A veces los pactos han servido para mucho. Pienso en los pactos anti-inflacionarios de fines de los ochenta. Los grandes pactos sociales durante las presidencias de Lázaro Cárdenas, de Ávila Camacho y de Miguel Alemán. Uno para promover la justicia distributiva y otros para impulsar la industrialización del país; terminaron generando un estructura corporativa que permitió asentar una gobernabilidad autoritaria funcional durante varias décadas.
Pero a menudo los pactos no llevan a ninguna parte salvo a desgastar el nombre mismo. ¿Cuántas veces en la última década se han suscrito pactos por la seguridad pública? ¿Y con cuál resultado?
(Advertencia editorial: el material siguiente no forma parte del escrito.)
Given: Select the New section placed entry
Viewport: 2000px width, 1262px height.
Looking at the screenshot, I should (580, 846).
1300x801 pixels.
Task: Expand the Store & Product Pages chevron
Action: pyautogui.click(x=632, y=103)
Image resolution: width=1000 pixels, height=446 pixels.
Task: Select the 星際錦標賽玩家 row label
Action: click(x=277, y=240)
El horrendo crimen colectivo en Iguala sólo hace explícita la articulación, que se expande en muchas regiones del país, entre crimen organizado y corrupción política.
Desde que se desarrollaron las reformas estructurales de los noventas las mentes más lúcidas subrayaron la necesidad de establecer secuencias en la aprobación e implantación de las reformas. Una mal secuencia podría afectar el conjunto de las reformas. La secuencia es crucial para un pacto que abarque la violencia, la corrupción, la impunidad, el estado de derecho.
Primero partamos de la realidad en la que nos encontramos para evitar saltos al vacío. Hay 43 jóvenes desaparecidos y presuntos culpables, probablemente no todos y seguramente no en todas las instancias de gobierno involucradas. Si esto no se resuelve con razonable aceptación social, forzar un pacto, para muchos aparecerá como un mecanismo de desviación y no como una instancia de deliberación democrática para la grave crisis que aqueja al Estado mexicano.
Segundo, es indispensable un buen diagnóstico del momento actual. Se trata de una crisis de un régimen político constituido por tres fuerzas principales, pero excluyente de otras fuerzas ciudadanas, y un Estado disfuncional frente a una sociedad plural pero desarticulada, y débilmente implantado a lo largo del país. Todo esto en medio de una crisis de credibilidad hacia casi todas las instituciones por parte de segmentos importantes de la sociedad.
Tercero, la crisis es institucional y territorial. Todo aparece como que el poder central se desmadejó dejando constelaciones y archipiélagos colonizados por diferentes poderes fácticos, entre ellos desde luego las bandas del crimen organizado, pero no sólo. Se requiere entre otras cosas una amplia y profunda reforma municipal que construya con los habitantes de los municipios y sus localidades nuevas formas de ejercicio de poder.
Cuarto, ningún discurso, ninguna legislación es suficiente para generar la confianza que se necesita en materia de transparencia, rendición de cuentas y combate a la impunidad, sin castigos a responsables de acciones criminales en los altos niveles de la jerarquía. No se trata de actos ejemplares como los que ocurrían en el pasado, sino de una auténtica limpieza, minuciosa y estrictamente apegada a reglas claras. Tuve la tentación de sugerir ver la película Z de Costa Gavras. Pero el final invita a la reflexión sobre las virtudes del gradualismo.